Exercise goal
Which lines of the records contain "height"? Collect every one of them.

Input for this task
= = = =
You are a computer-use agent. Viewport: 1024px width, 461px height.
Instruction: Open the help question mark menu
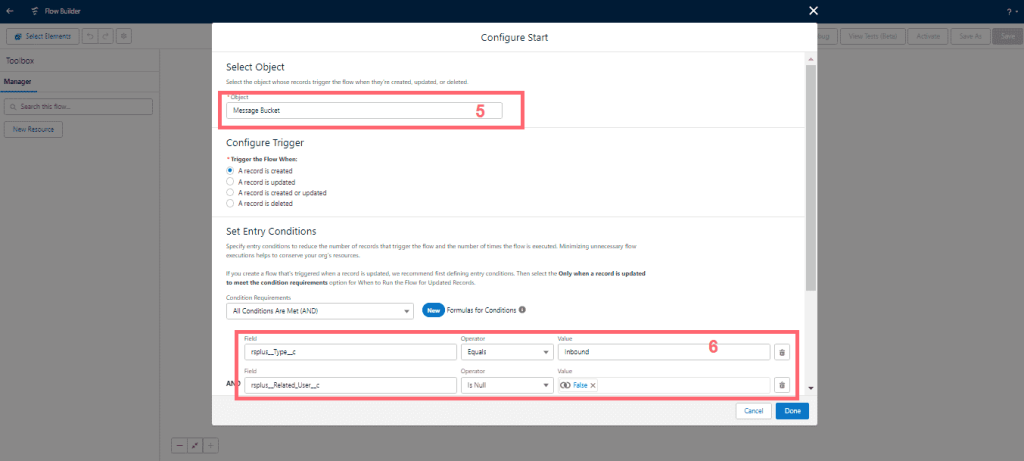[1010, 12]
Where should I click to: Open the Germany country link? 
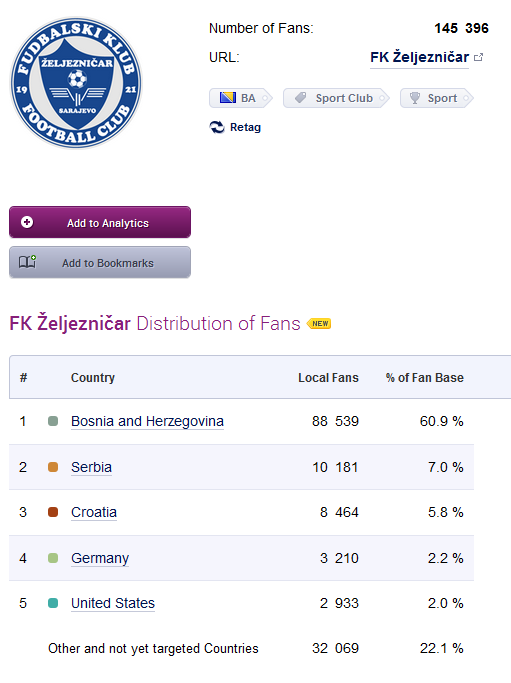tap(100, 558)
= = = =
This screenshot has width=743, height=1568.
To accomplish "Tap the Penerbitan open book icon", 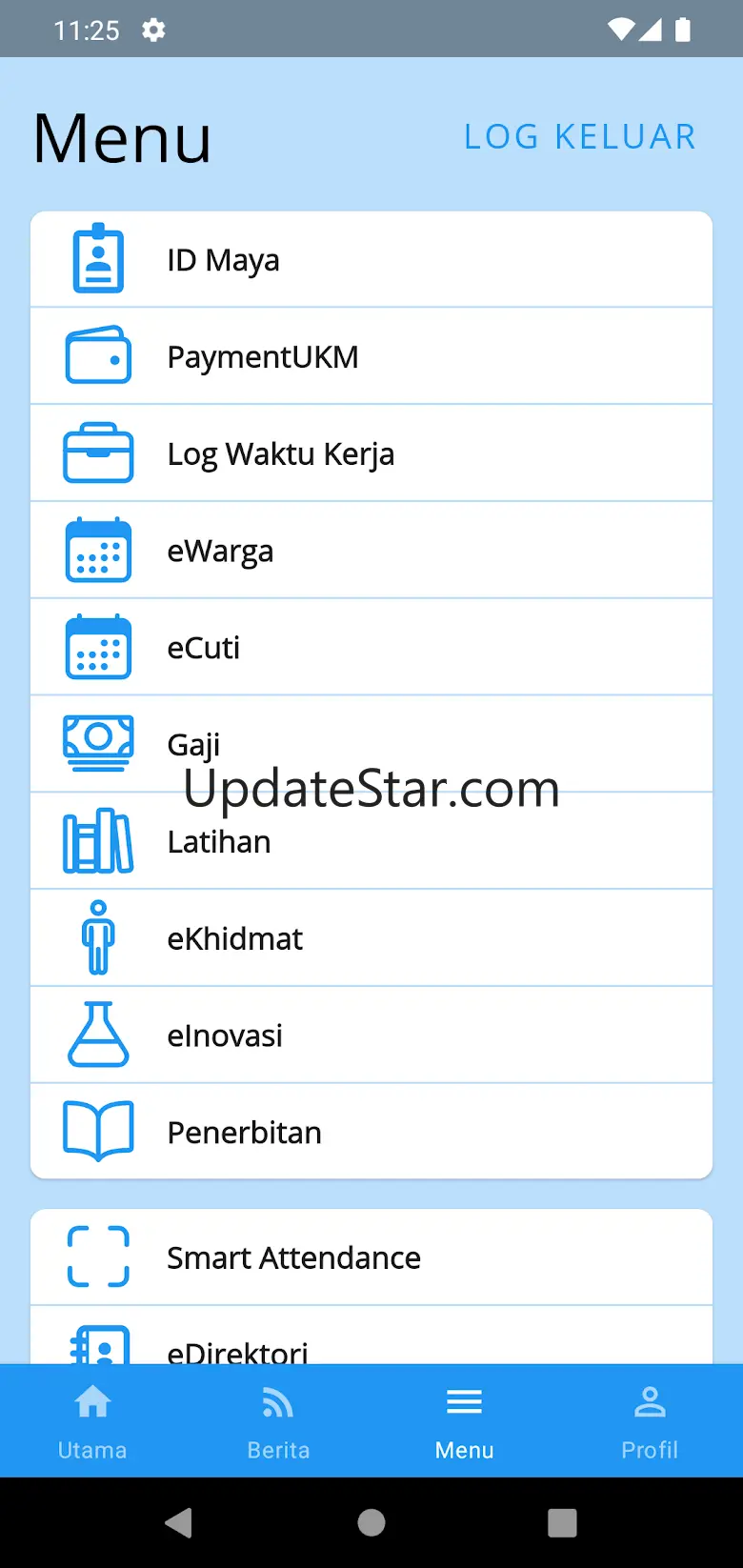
= = = =
Solution to this exercise
You are a computer-use agent. Viewport: 1024px width, 461px height.
This screenshot has width=743, height=1568.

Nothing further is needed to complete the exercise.